Louisiana Soybeans: Understanding Why Plants Shed Flowers, Pods

    Mature soybean pods ready for harvest. ©Debra L Ferguson

    Recently, I was looking at a soybean field planted to an MG 5 determinate variety in Rapides Parish,and the producer asked about flowers and pods that had fallen from the plant.

    Due to the structure of a soybean flower, almost all the flowers produced will be fertilized. Mainly, this is due to the proximity of the pollen to the ovaries within a single flower. In normal years, even in good environmental conditions, soybean plants will lose over half of the fertilized flowers or pods.
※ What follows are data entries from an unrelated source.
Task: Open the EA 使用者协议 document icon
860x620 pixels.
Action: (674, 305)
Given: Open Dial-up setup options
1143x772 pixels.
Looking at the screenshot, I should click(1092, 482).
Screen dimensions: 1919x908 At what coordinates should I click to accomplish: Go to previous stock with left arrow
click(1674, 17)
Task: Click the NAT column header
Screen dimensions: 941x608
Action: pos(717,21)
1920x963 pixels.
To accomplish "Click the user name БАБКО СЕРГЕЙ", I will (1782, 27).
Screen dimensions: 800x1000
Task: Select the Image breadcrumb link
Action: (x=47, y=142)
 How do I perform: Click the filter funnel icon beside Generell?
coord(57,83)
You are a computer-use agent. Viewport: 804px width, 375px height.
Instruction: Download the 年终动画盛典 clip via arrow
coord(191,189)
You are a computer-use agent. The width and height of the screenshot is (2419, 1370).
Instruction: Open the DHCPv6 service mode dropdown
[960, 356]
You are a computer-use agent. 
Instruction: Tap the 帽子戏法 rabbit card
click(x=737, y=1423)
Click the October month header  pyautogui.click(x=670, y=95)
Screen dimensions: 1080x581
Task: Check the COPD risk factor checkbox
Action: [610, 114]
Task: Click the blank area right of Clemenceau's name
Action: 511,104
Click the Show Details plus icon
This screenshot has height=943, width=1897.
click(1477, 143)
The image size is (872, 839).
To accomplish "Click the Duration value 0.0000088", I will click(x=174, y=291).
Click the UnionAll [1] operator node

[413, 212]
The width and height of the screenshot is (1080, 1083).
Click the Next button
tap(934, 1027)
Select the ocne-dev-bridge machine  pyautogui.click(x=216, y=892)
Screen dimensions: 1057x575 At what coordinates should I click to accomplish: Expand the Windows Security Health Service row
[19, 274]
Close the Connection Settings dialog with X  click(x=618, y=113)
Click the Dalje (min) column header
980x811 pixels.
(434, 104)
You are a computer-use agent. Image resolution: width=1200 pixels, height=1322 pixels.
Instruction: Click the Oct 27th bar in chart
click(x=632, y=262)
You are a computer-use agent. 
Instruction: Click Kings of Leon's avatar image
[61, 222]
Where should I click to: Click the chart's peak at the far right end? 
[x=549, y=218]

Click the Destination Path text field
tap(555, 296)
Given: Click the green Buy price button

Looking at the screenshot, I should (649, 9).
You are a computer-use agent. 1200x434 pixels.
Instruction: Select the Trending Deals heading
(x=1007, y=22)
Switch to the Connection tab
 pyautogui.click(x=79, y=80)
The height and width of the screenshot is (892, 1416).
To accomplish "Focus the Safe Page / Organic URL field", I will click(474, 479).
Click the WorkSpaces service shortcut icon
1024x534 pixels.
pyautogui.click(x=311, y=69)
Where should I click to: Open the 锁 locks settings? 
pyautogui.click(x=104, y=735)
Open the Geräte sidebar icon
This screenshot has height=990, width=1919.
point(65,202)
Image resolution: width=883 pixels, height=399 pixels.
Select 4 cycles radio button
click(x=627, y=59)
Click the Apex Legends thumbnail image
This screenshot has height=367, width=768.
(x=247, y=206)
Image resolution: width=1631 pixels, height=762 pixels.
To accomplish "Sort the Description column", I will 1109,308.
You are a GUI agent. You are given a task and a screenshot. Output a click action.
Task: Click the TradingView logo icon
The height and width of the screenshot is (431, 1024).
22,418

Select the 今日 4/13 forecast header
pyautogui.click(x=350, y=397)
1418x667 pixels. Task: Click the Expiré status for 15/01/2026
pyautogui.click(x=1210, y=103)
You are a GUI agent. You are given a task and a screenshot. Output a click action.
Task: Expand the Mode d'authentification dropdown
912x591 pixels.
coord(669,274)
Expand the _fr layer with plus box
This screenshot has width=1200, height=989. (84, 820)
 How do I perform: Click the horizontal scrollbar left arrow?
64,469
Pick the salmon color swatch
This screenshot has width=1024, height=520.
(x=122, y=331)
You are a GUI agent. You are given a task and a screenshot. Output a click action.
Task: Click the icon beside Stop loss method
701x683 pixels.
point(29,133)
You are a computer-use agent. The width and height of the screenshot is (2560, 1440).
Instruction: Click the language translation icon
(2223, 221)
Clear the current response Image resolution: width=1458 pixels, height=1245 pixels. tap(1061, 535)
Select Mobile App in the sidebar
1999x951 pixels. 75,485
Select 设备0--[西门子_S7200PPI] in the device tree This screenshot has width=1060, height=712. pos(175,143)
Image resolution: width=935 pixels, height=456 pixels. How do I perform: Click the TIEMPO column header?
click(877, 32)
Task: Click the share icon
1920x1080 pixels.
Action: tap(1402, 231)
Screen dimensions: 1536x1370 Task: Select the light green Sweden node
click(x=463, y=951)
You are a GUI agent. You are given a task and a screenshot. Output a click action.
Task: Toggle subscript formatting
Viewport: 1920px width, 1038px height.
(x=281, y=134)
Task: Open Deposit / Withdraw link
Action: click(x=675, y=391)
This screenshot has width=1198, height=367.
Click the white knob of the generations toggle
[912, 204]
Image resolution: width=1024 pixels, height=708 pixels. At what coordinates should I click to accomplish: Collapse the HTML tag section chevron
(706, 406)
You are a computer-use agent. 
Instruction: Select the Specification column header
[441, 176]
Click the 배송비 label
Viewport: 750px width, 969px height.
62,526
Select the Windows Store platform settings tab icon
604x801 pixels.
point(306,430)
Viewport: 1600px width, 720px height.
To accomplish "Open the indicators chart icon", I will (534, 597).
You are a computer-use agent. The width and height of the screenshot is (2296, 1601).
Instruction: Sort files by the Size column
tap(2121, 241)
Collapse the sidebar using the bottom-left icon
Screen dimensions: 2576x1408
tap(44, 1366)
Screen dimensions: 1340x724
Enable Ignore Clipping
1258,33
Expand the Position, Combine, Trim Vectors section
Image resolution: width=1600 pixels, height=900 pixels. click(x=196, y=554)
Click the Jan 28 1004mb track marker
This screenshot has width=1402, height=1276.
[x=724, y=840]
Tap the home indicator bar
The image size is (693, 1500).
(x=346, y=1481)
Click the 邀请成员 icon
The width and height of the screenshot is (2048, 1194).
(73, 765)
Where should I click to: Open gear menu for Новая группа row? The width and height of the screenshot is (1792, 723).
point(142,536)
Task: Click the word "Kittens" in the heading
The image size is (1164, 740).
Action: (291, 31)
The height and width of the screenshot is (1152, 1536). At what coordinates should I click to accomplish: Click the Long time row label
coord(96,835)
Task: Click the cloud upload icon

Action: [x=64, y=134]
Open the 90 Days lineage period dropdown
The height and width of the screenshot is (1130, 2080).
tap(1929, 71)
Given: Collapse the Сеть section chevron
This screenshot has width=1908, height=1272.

    On each node, multiple flowers will be positioned on pedicels that are connected to a single rachis. Normally, the first three pods on a rachis have the best chance of survival.

    If the plant is under stressful conditions, abscission of the lower flowers or pods can occur. Examples of stressful conditions leading to an increase in flower or pod abscission are drought, high temperatures, defoliation and shade.

    If abscission occurs to older flowers or pods, soybean plants can compensate by the increased chance of survival of the flowers or pods towards the top of the rachis if the environmental conditions improve.

    Unfortunately, if the pod survives, any seed within the pod can be terminated at any time.

    To maximize yield, maintain as many best management practices as possible throughout the growing and harvest season.